## Exercise description:
Return the lines below exactly as they appear, please, starting with the first and ending with the one that contains "You are a computer-use agent. 1295x857".

## Dataset excerpts:
= = = = =

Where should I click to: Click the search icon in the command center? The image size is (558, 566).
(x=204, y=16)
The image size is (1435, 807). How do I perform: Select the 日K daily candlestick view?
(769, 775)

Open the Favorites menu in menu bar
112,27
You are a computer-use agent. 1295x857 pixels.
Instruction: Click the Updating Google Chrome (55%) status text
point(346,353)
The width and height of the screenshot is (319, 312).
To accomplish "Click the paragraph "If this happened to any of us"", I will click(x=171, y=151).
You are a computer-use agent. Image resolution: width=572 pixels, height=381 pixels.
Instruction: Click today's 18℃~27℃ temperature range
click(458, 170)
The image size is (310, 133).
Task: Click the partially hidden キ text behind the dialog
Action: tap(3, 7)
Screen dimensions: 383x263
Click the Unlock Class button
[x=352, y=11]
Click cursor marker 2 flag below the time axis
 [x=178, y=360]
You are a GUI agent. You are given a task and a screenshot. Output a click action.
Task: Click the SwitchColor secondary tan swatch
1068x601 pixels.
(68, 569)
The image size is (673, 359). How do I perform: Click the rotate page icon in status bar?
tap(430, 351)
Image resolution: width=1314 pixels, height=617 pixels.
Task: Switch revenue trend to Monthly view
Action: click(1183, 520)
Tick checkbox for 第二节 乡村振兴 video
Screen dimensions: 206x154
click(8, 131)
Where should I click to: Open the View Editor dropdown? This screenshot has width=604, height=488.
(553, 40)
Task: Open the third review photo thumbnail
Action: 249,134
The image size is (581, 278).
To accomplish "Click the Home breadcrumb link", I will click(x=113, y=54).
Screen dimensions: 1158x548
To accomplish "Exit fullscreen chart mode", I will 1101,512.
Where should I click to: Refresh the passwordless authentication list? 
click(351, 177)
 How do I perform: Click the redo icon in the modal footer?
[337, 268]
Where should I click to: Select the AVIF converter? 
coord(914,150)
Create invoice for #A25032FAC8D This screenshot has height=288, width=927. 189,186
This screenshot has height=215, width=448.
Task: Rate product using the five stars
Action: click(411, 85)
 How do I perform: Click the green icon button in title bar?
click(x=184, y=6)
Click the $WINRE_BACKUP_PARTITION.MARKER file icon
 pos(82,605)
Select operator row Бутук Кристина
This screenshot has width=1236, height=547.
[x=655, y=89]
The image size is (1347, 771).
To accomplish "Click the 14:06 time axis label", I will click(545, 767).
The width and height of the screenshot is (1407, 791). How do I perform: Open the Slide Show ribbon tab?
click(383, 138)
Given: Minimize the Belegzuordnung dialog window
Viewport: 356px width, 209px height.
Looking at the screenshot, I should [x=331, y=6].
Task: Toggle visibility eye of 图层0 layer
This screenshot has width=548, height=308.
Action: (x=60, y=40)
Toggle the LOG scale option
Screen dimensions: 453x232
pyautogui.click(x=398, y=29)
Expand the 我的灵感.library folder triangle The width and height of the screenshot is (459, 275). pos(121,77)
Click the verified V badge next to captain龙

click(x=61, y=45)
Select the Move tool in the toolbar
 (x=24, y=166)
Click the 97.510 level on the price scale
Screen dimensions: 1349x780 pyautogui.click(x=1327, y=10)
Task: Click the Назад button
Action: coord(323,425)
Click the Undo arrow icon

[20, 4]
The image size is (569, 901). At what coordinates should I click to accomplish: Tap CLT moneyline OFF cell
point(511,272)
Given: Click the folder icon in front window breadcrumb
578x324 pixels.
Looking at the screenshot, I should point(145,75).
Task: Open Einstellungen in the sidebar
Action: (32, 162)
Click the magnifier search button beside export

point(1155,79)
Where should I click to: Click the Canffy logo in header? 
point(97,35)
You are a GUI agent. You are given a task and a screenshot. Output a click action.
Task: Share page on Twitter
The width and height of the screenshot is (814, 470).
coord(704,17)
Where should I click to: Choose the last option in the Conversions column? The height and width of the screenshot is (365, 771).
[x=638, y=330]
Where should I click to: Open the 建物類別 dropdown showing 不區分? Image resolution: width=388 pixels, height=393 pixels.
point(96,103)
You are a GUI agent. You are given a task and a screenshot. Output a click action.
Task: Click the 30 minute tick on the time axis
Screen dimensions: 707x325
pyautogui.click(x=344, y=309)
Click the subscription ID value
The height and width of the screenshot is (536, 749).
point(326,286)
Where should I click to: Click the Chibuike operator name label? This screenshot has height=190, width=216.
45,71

= = = = =

## Reply:
Where should I click to: Click the search icon in the command center? The image size is (558, 566).
(x=204, y=16)
The image size is (1435, 807). How do I perform: Select the 日K daily candlestick view?
(769, 775)

Open the Favorites menu in menu bar
112,27
You are a computer-use agent. 1295x857 pixels.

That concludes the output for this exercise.